The rumors of another currency reform, as reported by Japan's Asia Press, have further destabilized the fragile economic environment. North Korea's issuance of temporary notes and increased restrictions on foreign currency transactions have stoked fears that the regime might again resort to confiscating wealth under the guise of reform.

The 2009 currency reform is a painful memory etched into the collective psyche of North Koreans. Announced without warning, it limited currency conversions to 100,000 won, rendering most people's savings worthless overnight. Families who had painstakingly accumulated wealth saw it evaporate in an instant. In the streets of Pyongyang, shredded banknotes floated in the rivers, a silent protest against the regime's betrayal.

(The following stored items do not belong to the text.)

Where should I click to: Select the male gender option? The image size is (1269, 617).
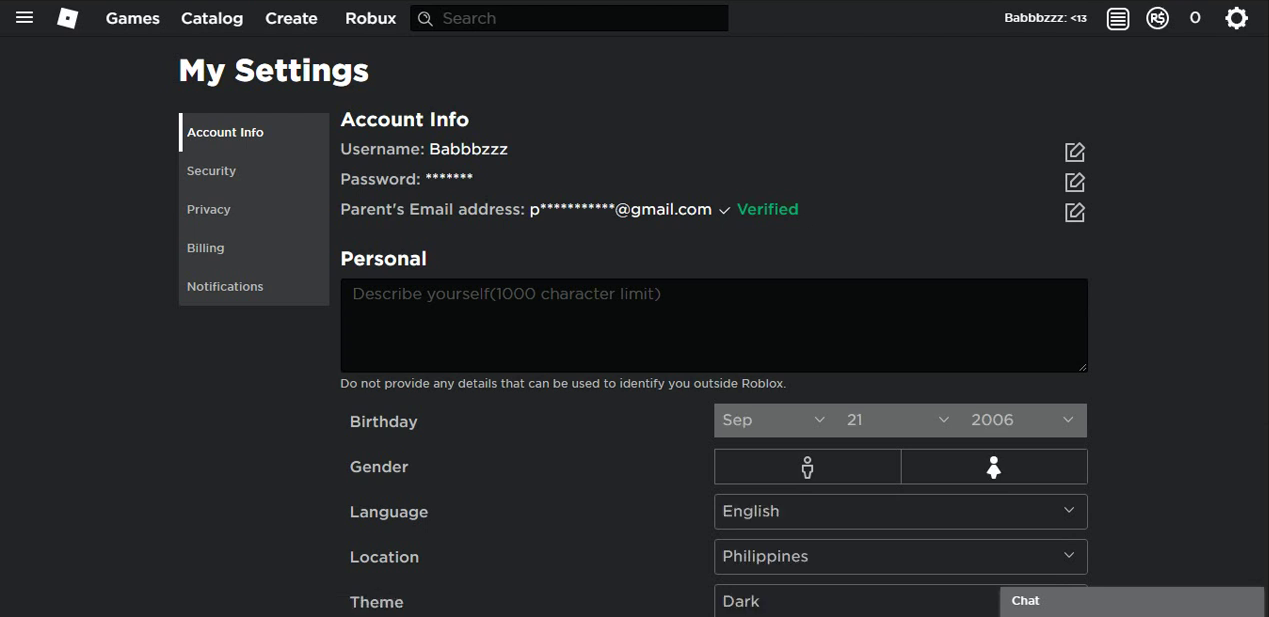807,467
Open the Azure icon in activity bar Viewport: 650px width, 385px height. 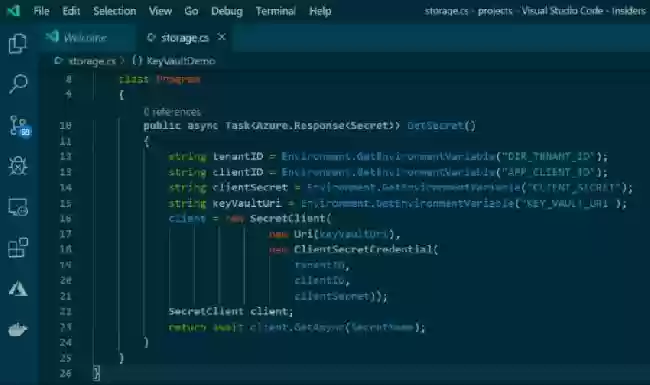tap(18, 288)
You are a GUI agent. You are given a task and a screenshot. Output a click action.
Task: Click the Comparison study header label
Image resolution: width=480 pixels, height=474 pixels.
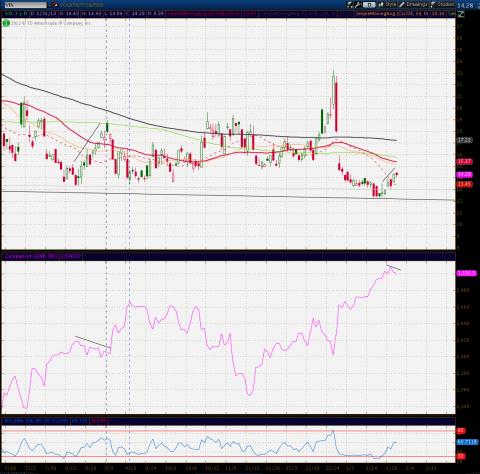[31, 256]
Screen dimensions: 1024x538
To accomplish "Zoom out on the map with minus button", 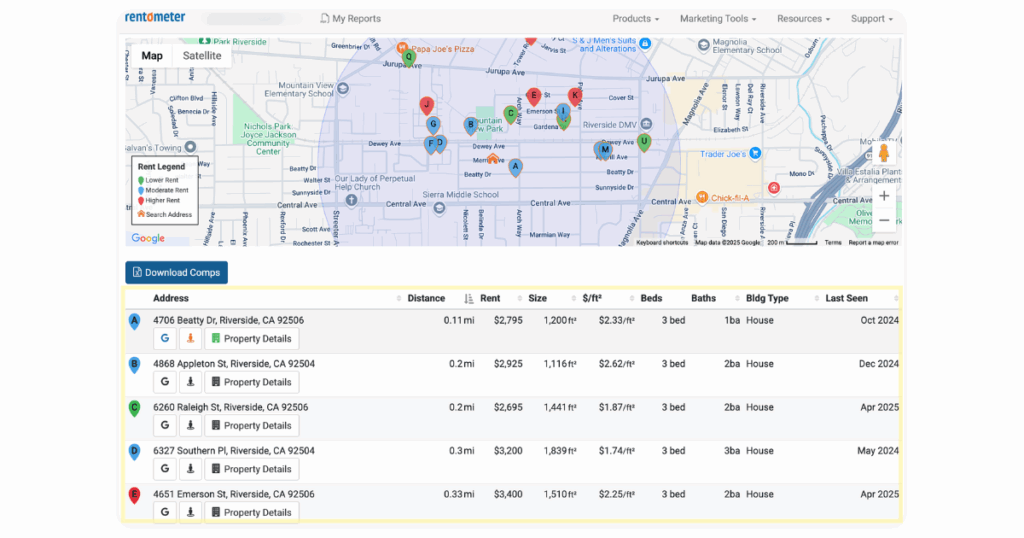I will point(883,220).
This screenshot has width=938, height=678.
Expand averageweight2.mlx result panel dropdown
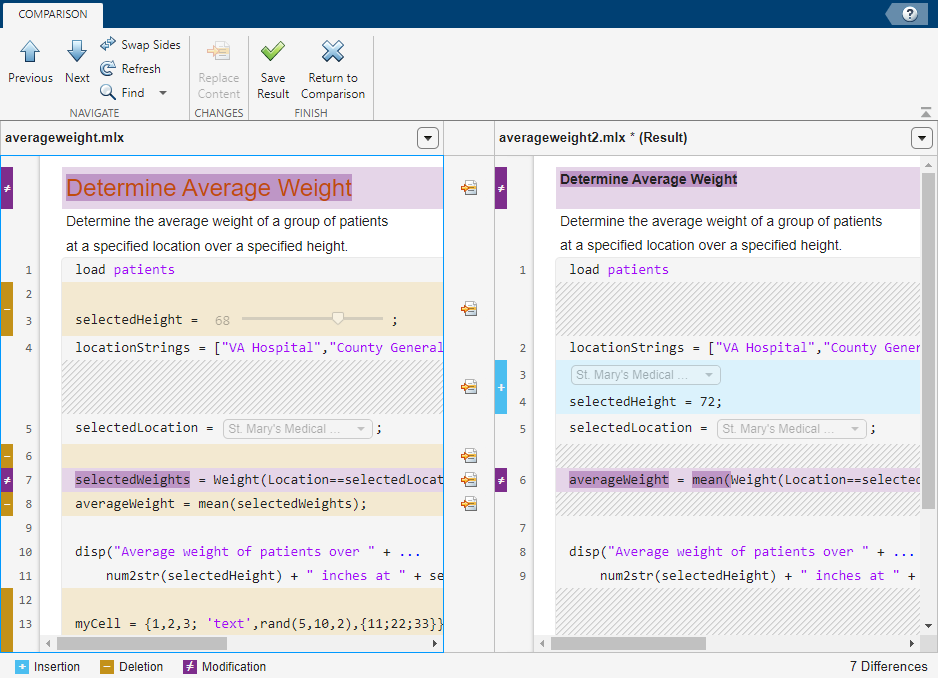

The aftermath was devastating. Prices skyrocketed as the new currency lost its value within weeks, plunging the population into deeper poverty. The scars of that event remain visible today in the widespread preference for foreign currencies and the black-market economy that thrives despite government crackdowns.

The real cost of control

The government's push for cashless transactions, ostensibly a step toward modernization, is yet another attempt to tighten its grip on economic activity. By promoting card usage, the regime aims to monitor and control financial flows. However, this policy is undermined by North Korea's unreliable electricity, lack of internet infrastructure, and limited public understanding of digital finance. Rather than fostering modernization, it highlights the regime's inability to address the root causes of economic instability.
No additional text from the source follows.